April 22, 2013: Reading Du Bois, Part One

[I’ve written a good deal in this space on W.E.B. Du Bois, but I’ve got yet another reason to keep doing so—this fall I’ll be teaching a Major Author course on Du Bois! So this week I’ll be sharing a handful of the many amazing works that make Du Bois such an impressive American author and voice, leading up to a special guest post this weekend.]
On the one Du Bois book that all Americans should read.
I never quite got around to making my own nomination for the National Big Read, perhaps because I have so many books that I’d really love to ask all Americans to read: such as The Marrow of Tradition, Ceremony, and The Namesake, to name only three of the chief contenders. I’d gladly make the case for any and all of those novels, but it’s also possible to argue that for such a shared book it might make more sense to go with non-fiction: with a compelling personal narrative of significant American experiences, or a convincing sociological engagement with complex communal issues, or an inspiring philosophical call for national unity and progress. And it just so happens that W.E.B. Du Bois, at the youthful (I hope!) age of 35, published a book that was all those things and a great deal more: The Souls of Black Folk (1903).
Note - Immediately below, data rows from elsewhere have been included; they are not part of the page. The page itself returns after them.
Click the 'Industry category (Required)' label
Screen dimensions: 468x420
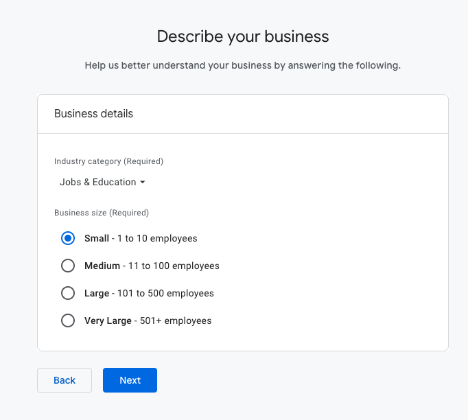(x=108, y=161)
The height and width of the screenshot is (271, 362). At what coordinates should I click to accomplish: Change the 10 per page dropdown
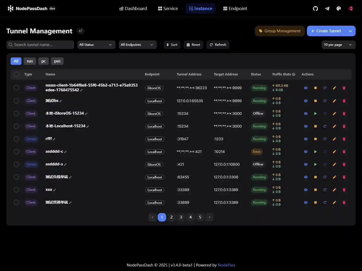(338, 45)
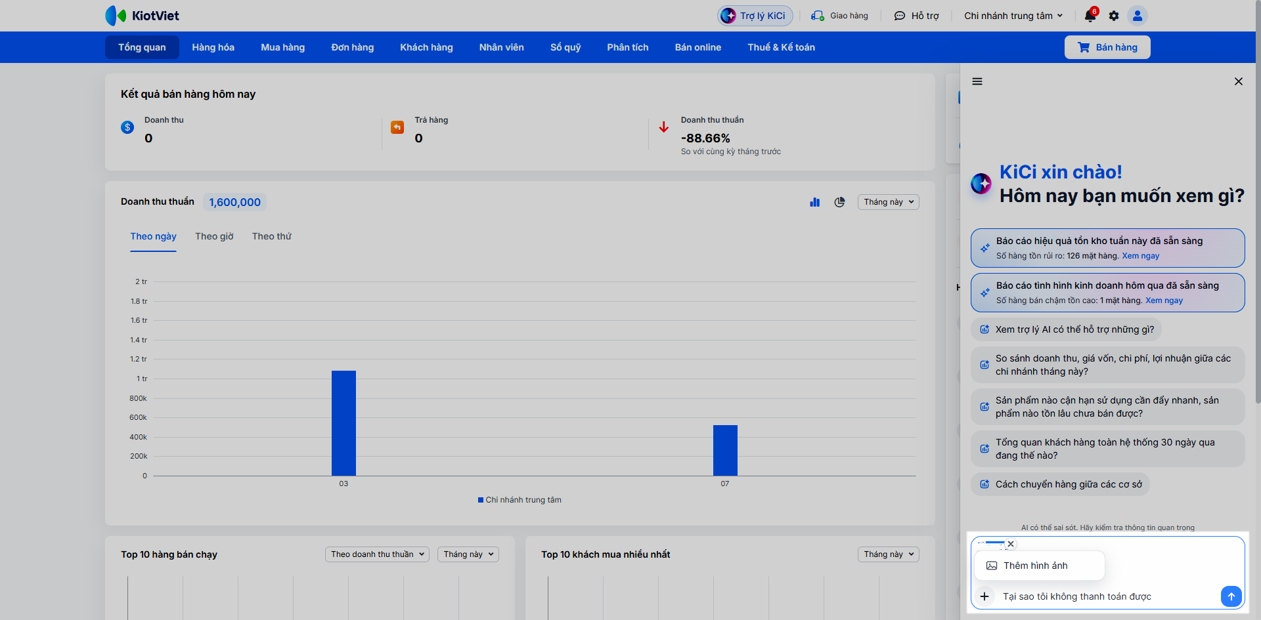Switch to pie chart view icon

click(839, 202)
In two of the three posts cited in my intro blurb above I referenced “Of the Training of Black Men,” and certainly that individual chapter represents the whole of Souls, and its ability to move between those different genres and styles (along with other historical and cultural ones), very effectively. It also illustrates two of the other striking formal elements to Du Bois’s work in the book—his use of epigraphs and allusions from the full (available) range of world history, literature, philosophy, mythology, and religion, to put his voice and book in conversation with everyone and everything else (and demonstrate just why Shakespeare does not wince when Du Bois sits with him); and his inclusion of a bit of musical notation at the start of each chapter, notes and melodies drawn from the “sorrow songs” (the African American and slave spirituals) about which he writes eloquently in the book’s concluding chapter. These two intertextual elements exemplify the book’s unique combination of breadth and depth, its coupling of a world-wide reach with an incredibly nuanced depiction of its titular American community.
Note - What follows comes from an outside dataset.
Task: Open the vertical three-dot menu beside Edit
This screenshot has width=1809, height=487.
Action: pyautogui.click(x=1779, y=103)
In many ways, I’d say that it’s precisely that combination of depth and breadth that defines Du Bois’s greatness. On the one hand, he spent much of his near-century of life writing, thinking, and working unceasingly in response to one specific (if also sweeping and vital) issue: “the problem of the color-line,” as he put it at the outset of Souls. Yet on the other hand, to read Du Bois is to find serious and significant engagement with, it seems, every meaningful historical, cultural, and human question of his era, and many of ours as well. And Souls achieves that balance remarkably well: the book is sophisticated enough in its specific analyses to be considered one of the earliest works of American sociology; yet it’s sweeping enough in its philosophical, personal, literary, and artistic elements and achievements that I’d nominate it for a National Big Read text with no hesitation. What if the Great American Novel isn’t a novel at all, but a genre-busting book by one of our most inspiring icons?
Next Du Bois readings tomorrow,
Ben
PS. What do you think?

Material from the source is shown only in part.